## HOW TO COMPLETE THIS TASK
Leave out the pictures and copy every record exactly.

## INPUT FOR THIS TASK
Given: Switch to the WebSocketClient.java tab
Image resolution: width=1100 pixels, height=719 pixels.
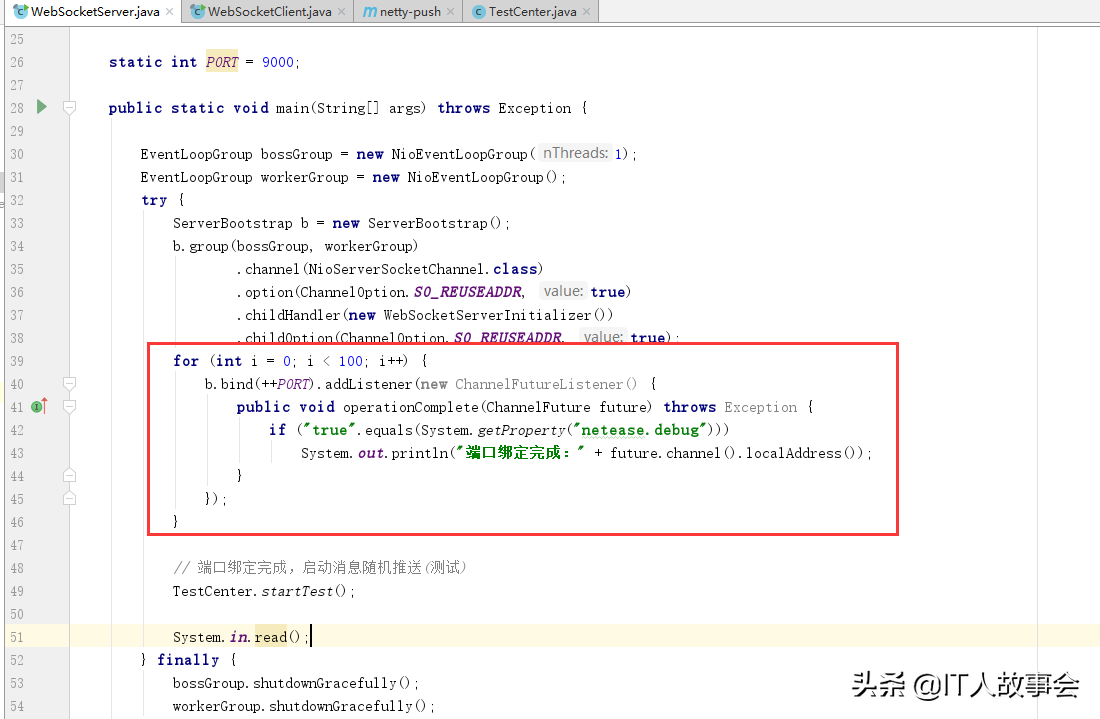Looking at the screenshot, I should [x=269, y=12].
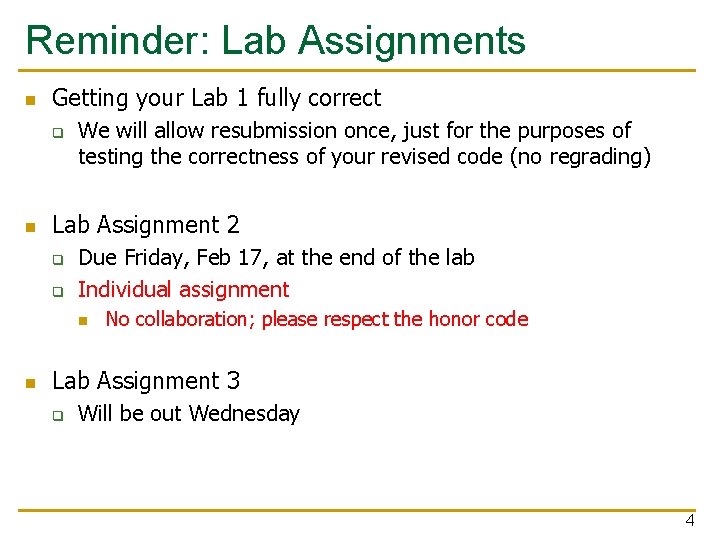
Task: Click the "Due Friday, Feb 17" line
Action: click(x=276, y=257)
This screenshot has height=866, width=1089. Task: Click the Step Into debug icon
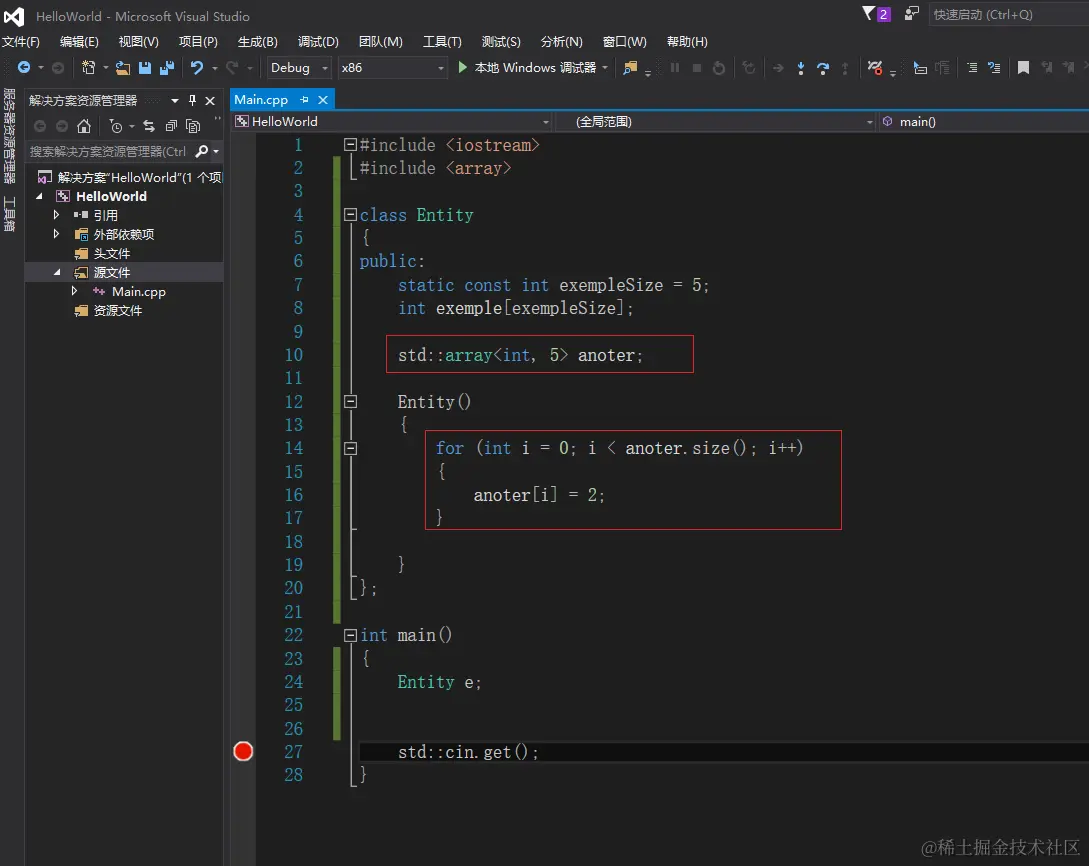coord(801,68)
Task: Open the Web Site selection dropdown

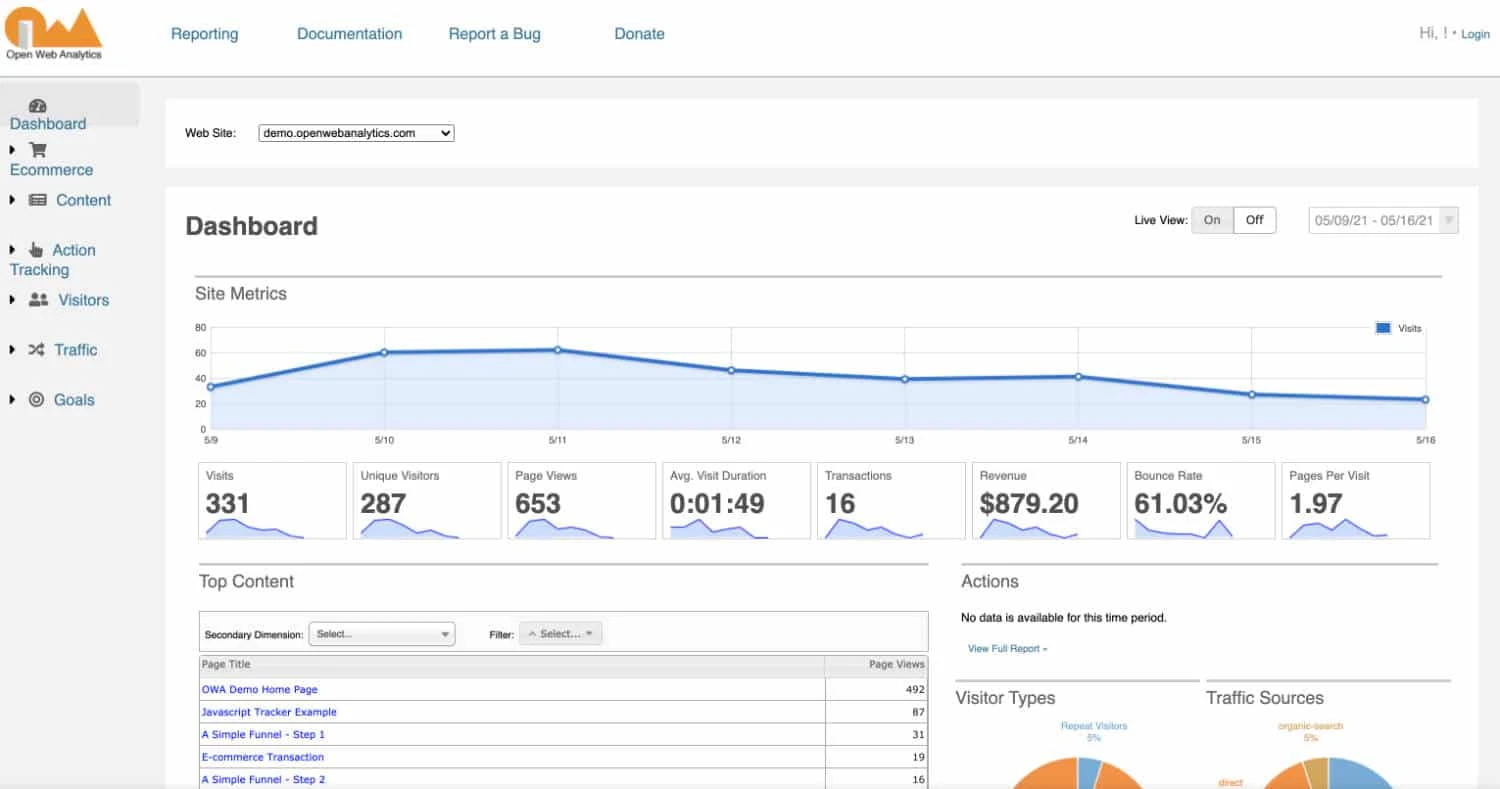Action: click(355, 132)
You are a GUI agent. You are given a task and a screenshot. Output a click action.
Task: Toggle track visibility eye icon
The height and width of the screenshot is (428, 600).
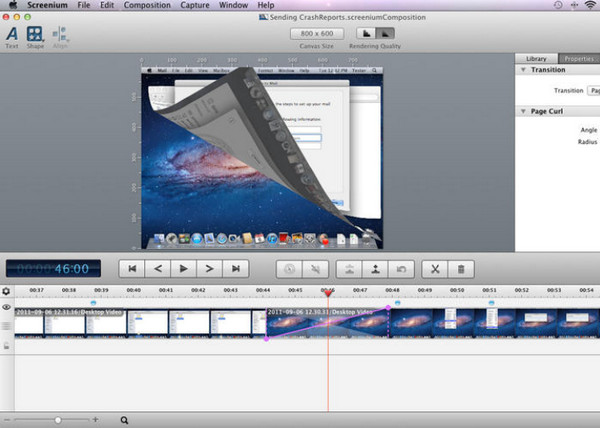(6, 309)
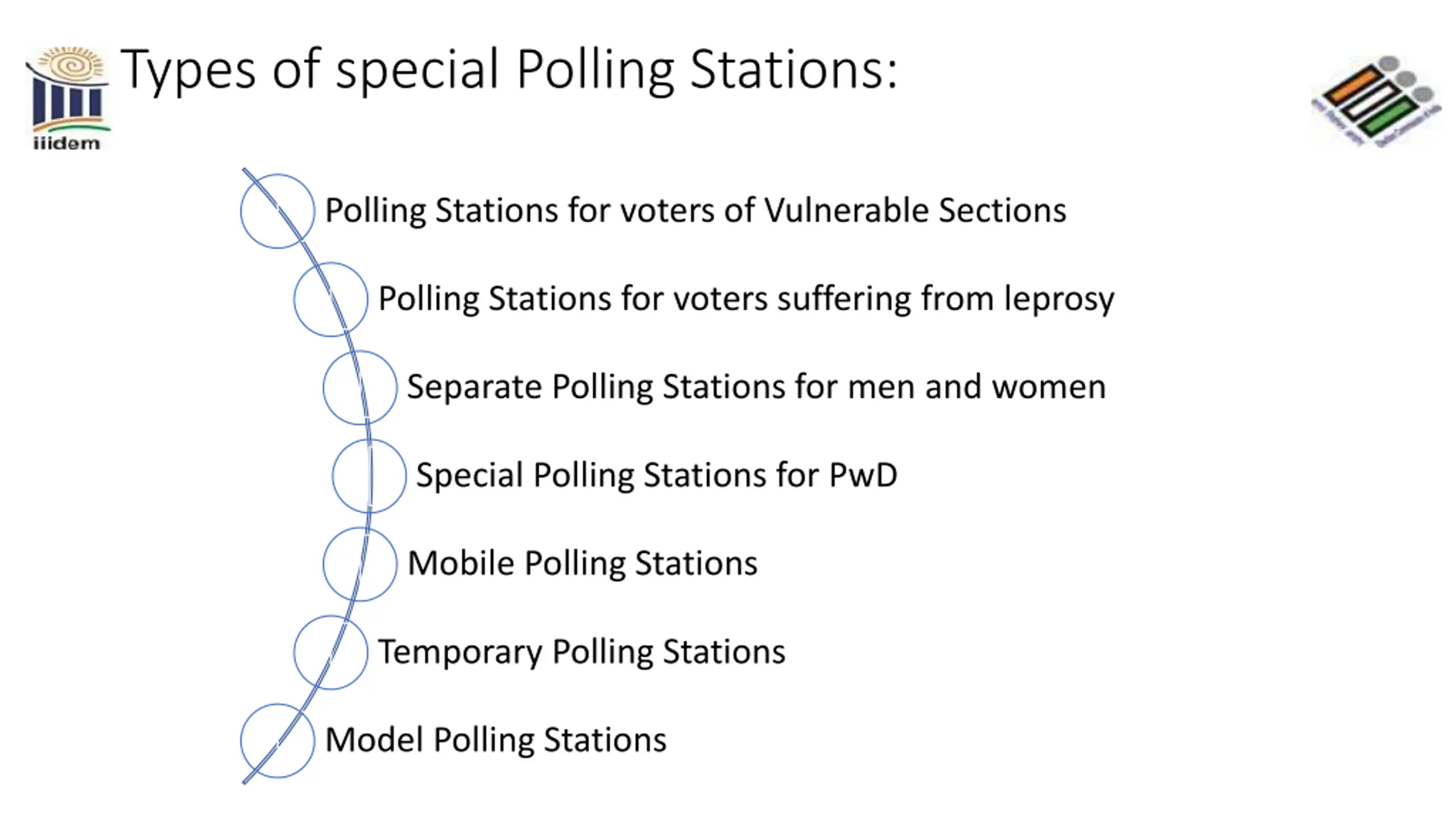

## ANSWER TO THIS EXERCISE
Given: Switch to the WebSocketClient.java tab
Image resolution: width=1100 pixels, height=719 pixels.
Looking at the screenshot, I should [x=269, y=12].
Task: Click the "Due Friday, Feb 17" line
Action: click(x=276, y=257)
This screenshot has height=866, width=1089. Task: Click the Step Into debug icon
coord(801,68)
Task: Open the Web Site selection dropdown

Action: click(355, 132)
You are a GUI agent. You are given a task and a screenshot. Output a click action.
Task: Toggle track visibility eye icon
The height and width of the screenshot is (428, 600).
(6, 309)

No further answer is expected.